Por estes dias, a Time elegeu Bergoglio "Personalidade do Ano". O Le Monde elegeu Bergoglio "Personalidade do Ano". A The Advocate, vetusta revista gay americana, conferiu-lhe igual distinção a pretexto da sua abertura para com os homossexuais. Se o sr. Bergoglio tivesse ameaçado a devassidão de Hollywood com o Inferno, a Academia dava-lhe um Óscar.
Seleção natural
Não faço ideia se a prova feita aos professores foi a adequada para avaliar as respectivas competências, mas se a ideia era separar os capazes dos restantes, a coisa correu muitíssimo bem.
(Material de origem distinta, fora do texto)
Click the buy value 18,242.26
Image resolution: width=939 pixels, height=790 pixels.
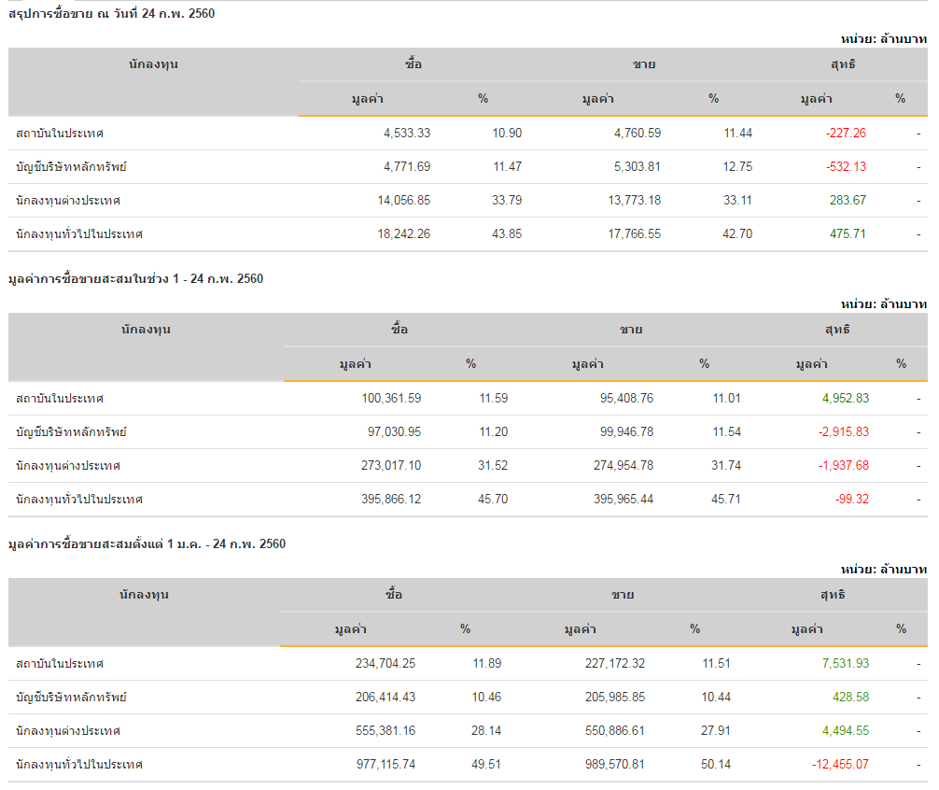point(403,234)
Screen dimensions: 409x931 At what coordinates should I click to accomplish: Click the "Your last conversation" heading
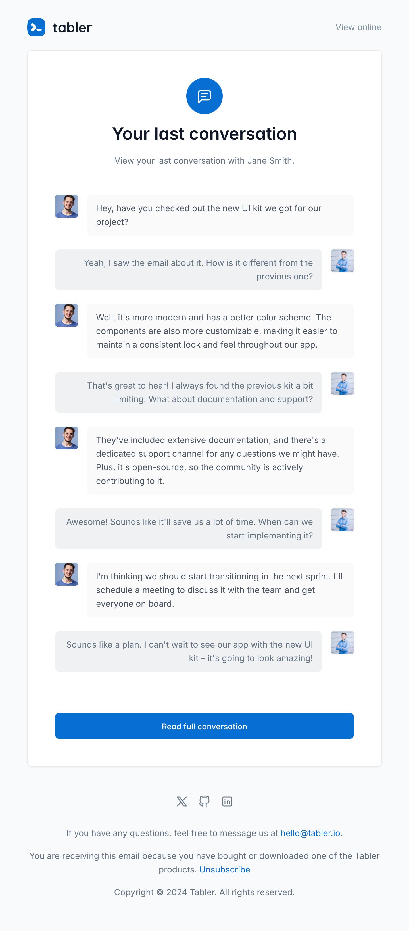[x=205, y=134]
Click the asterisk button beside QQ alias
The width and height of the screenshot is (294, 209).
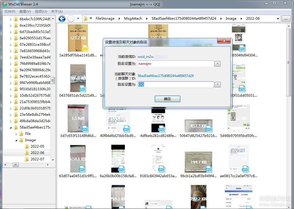pyautogui.click(x=217, y=85)
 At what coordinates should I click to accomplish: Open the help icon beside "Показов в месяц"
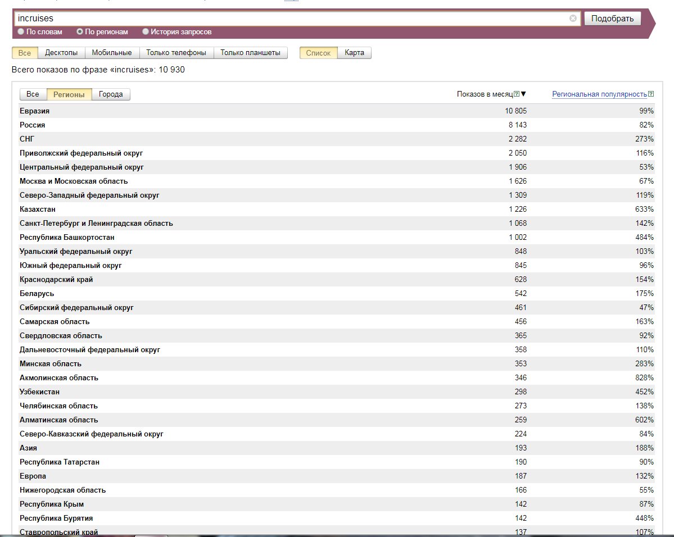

Tal como ninguém escolheria para protagonista do filme o maluco que arruinou o casting à pedrada, os sujeitos e sujeitas que a mando dos sindicatos tentaram boicotar os colegas através de berreiro, violência, arruaça, artimanhas e pequenos delitos não podem desempenhar a profissão. Ou não poderiam, caso o País se orientasse por padrões civilizacionais médios. Em Portugal, porém, os padrões são outros e, após o pandemónio, decretaram a derrota do ministro Nuno Crato. A vitória, presume-se, coube à classe docente, ou à parcela que de docente tem pouco e classe tem nenhuma.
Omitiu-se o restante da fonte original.